Bagi mereka yang memperhatikan penampilan saya di perhelatan Piala AFF 2012, maka sejatinya ada hal yang tidak biasa tersaji di sana. Ketika itu pada detik-detik terakhir, saya memutuskan untuk menggunakan nama “PAMUNGKAS”, dari pada “BAMBANG” seperti yang biasa saya kenakan di jersey tim nasional saya.
Tentu hal tersebut bukan tanpa alasan. Dalam bahasa Indonesia, kata pamungkas memiliki arti “menjadi yang terakhir”. Maka begitu pula dengan perjalanan karier saya bersama tim nasional. Saat itu saya memutuskan bahwa pagelaran Piala AFF 2012 akan menjadi penampilan resmi terakhir saya, bersama tim nasional Indonesia.
Bergabungnya saya ke tim nasional Indonesia ketika itu, bukanlah menjadi sebuah pilihan yang mudah. Pilihan yang saya ambil tersebut, bertentangan dengan kebijakan klub yang saya bela Persija Jakarta. Dan juga institusi di mana klub saya berafiliasi, dalam hal ini Liga Super Indonesia dan KPSI.
Pilihan tersebut jelas bukan tanpa risiko, baik bagi saya secara pribadi maupun masa depan karier sepakbola saya. Banyak orang yang menganggap saya ingkar janji, tidak sedikit yang menganggap saya sebagai seorang penghianat. Akan tetapi saya adalah saya, pribadi yang selalu berusaha untuk berkata benar jika memang benar, dan mengatakan salah jika memang demikian adanya, dengan apa pun resikonya.
Sesaat setelah latihan perdana bersama skuad tim nasional Indonesia, jelang AFF Cup 2012. Di sebuah pancuran air Gelora Bung Karno, saya berkata kepada salah satu sahabat saya. Keputusan saya untuk bergabung dengan tim nasional bukanlah sebuah pilihan, tetapi sebuah keharusan. Karena saya tidak akan pernah bisa memaafkan diri saya jika saya tidak melakukannya. Dan setelah itu saya akan berhenti untuk selamanya.

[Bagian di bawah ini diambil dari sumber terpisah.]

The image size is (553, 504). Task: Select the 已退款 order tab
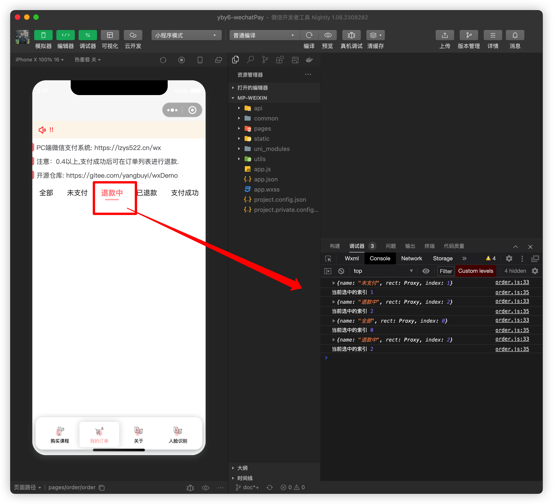pyautogui.click(x=147, y=193)
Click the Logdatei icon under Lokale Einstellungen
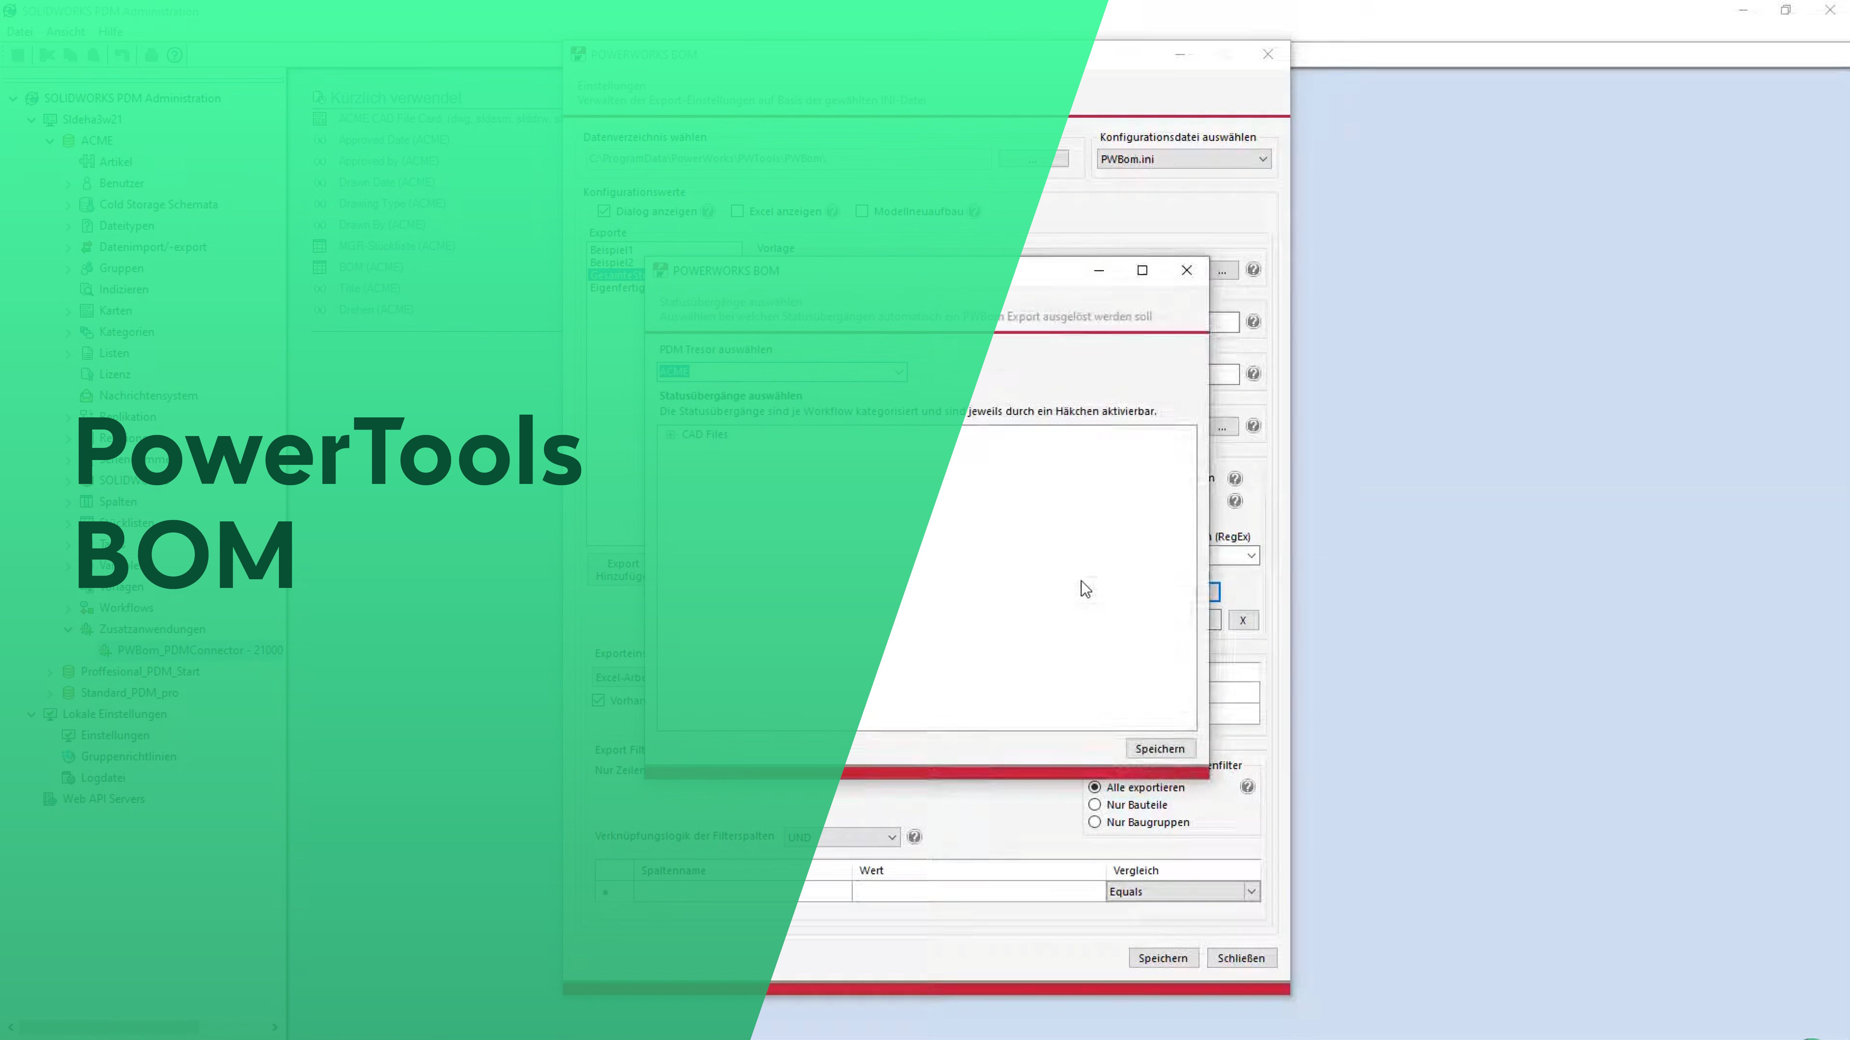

Hal tersebut juga telah saya sampaikan kepada staf Badan Tim Nasional Indonesia. Oleh karena itu, ketika nama saya kembali masuk dalam daftar pemain untuk Kualifikasi Piala Asia 2015, saya menolak untuk hadir.
Berani mengambil sikap dengan apapun hasil dari pilihan yang kita ambil, adalah dua hal yang berbeda. Mengambil sebuah keputusan murni berada di tangan setiap individu. Sedang hasil dari keputusan yang kita ambil acap kali tergantung dari banyak hal, termasuk kehendak dari sang Maha Pencipta.
Sebagian orang berpikir bahwa saya sudah gila, karena mengorbankan seluruh reputasi dan karier saya, demi sebuah tim yang sudah diprediksi banyak orang akan mengalami kegagalan. Sebagian lagi berpikir saya salah melangkah, karena pada akhirnya tim nasional Indonesia harus kembali tersungkur dan bersimbah darah, di AFF Cup 2012.
Mereka berpikir saya telah merusak kredibilitas dan reputasi dengan menumpahkan tinta hitam di atasnya. Tetapi, tidak demikian bagi saya pribadi. Saya merasa telah mengakhiri perjalanan panjang bersama tim nasional, dengan sebuah kebanggaan dan kehormatan, setidaknya sebagai sebuah pribadi yang merdeka.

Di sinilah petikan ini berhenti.